Data to process:

Content starts

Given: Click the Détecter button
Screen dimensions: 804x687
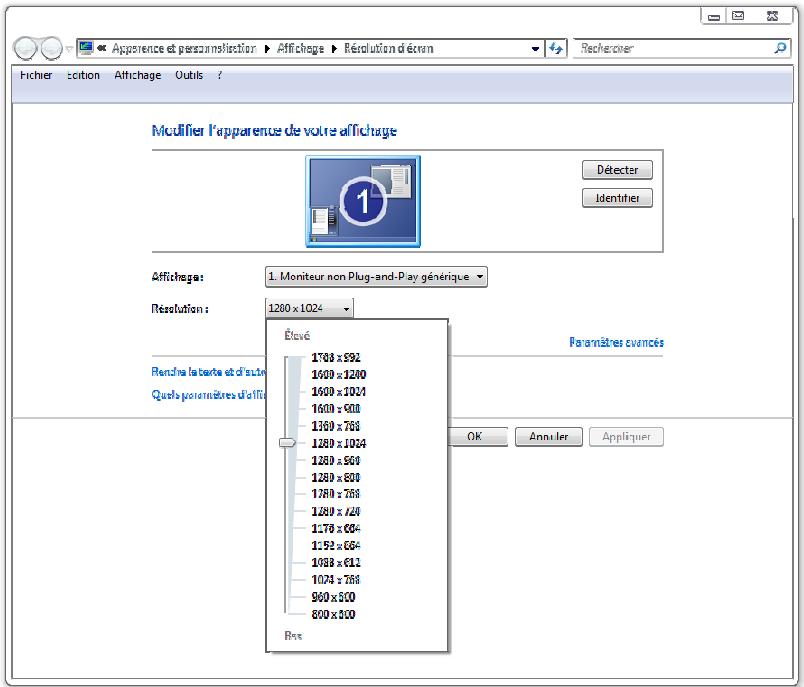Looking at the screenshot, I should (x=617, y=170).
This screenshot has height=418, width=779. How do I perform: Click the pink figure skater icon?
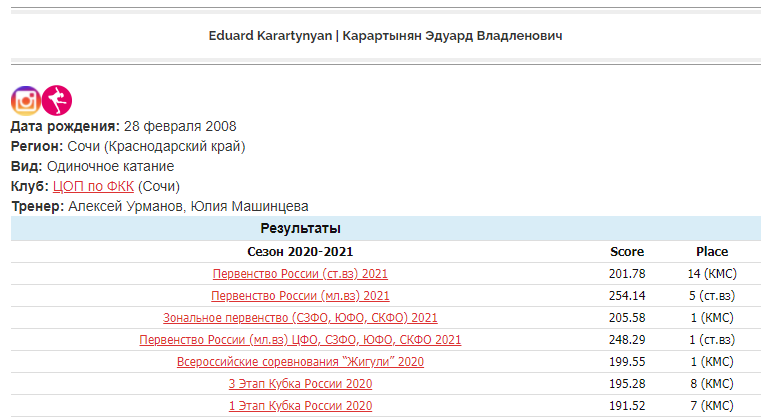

Content ends
Content starts

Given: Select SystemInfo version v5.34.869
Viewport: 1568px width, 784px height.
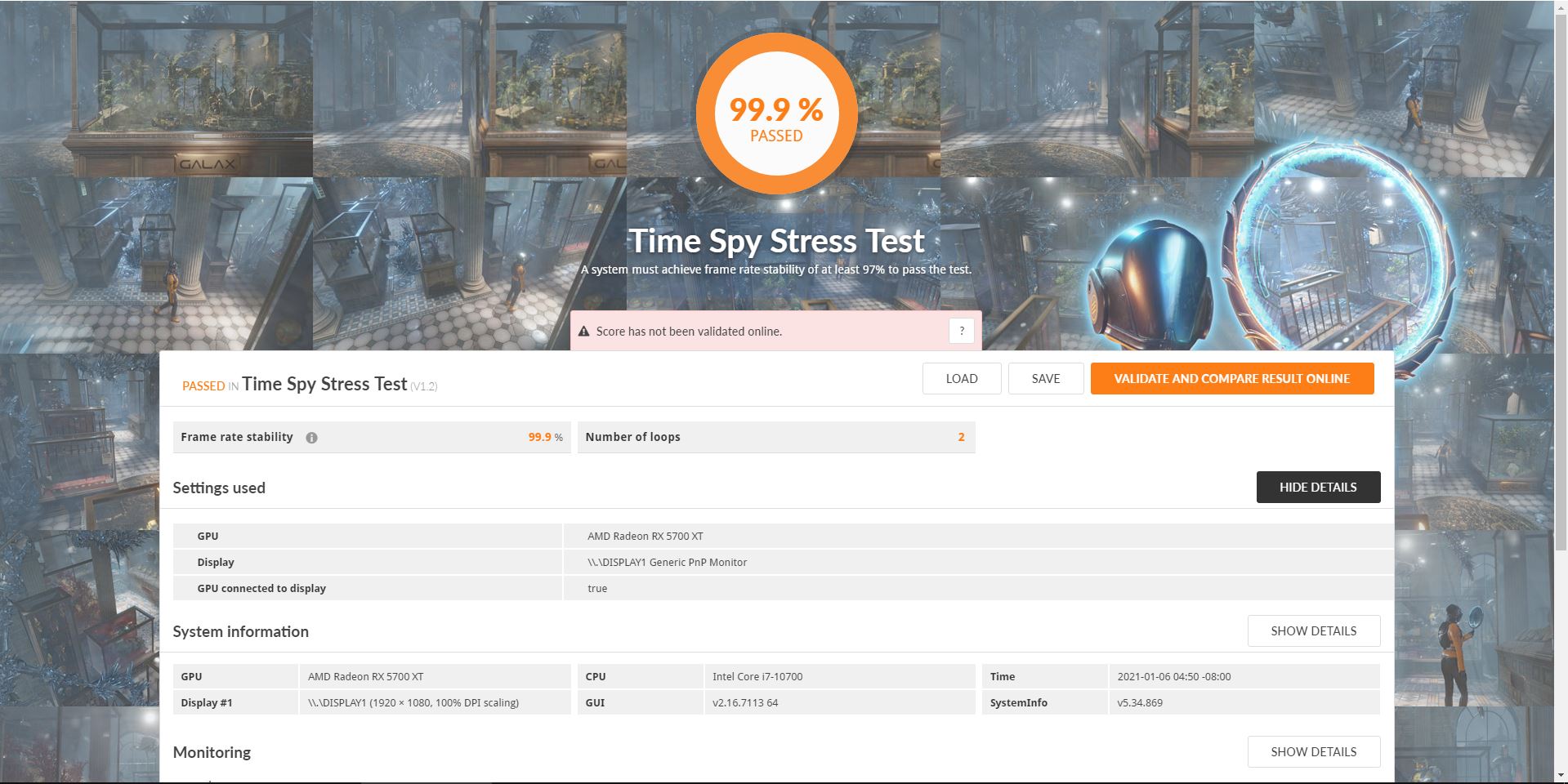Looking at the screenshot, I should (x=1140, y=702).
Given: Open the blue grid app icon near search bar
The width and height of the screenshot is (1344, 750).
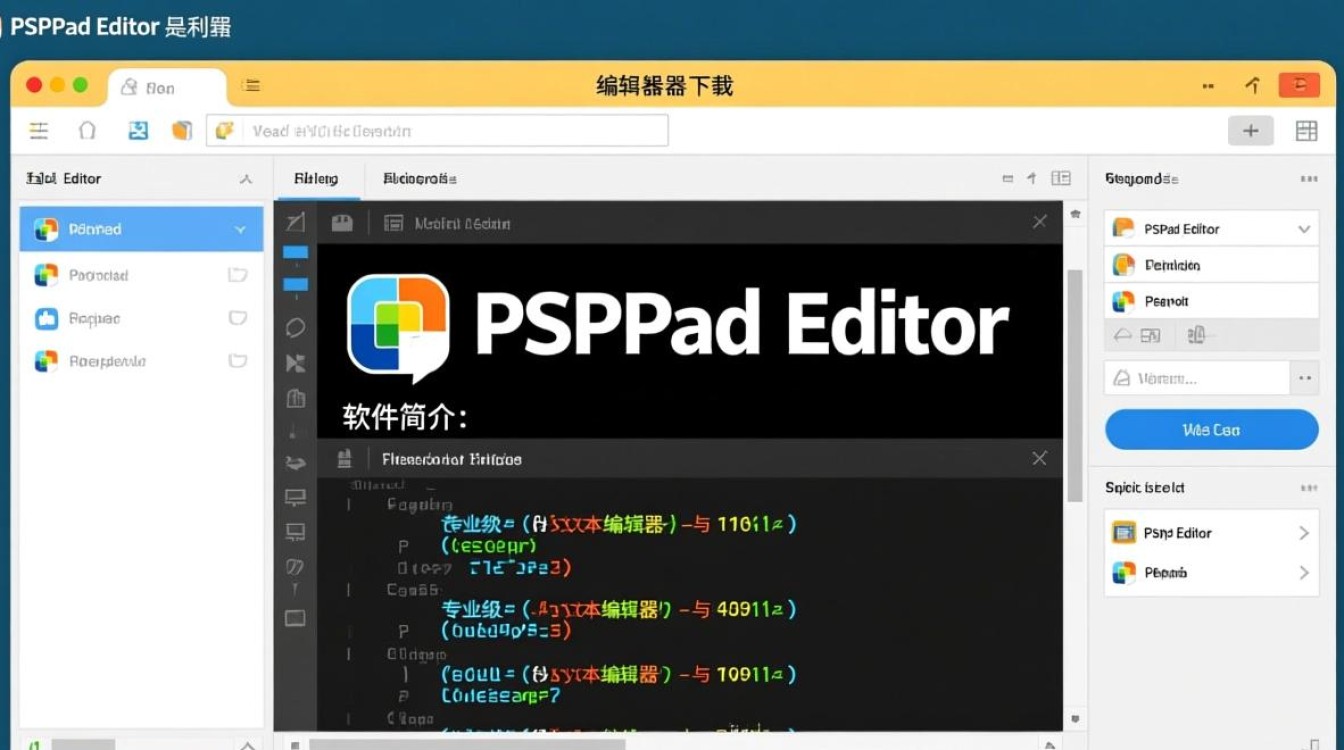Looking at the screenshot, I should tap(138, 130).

Content ends
Content starts

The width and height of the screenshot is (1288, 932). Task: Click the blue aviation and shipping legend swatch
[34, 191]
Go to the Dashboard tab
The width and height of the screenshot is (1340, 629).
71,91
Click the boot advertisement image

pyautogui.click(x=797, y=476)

Content ends

Among the entries above, copy exactly the stretch from the line holding "Given: Click the Détecter button" through the line holding "This screenshot has", leaving out any pictures.

Given: Click the Détecter button
Screen dimensions: 804x687
Looking at the screenshot, I should (x=617, y=170).
This screenshot has height=418, width=779. How do I perform: Click the pink figure skater icon?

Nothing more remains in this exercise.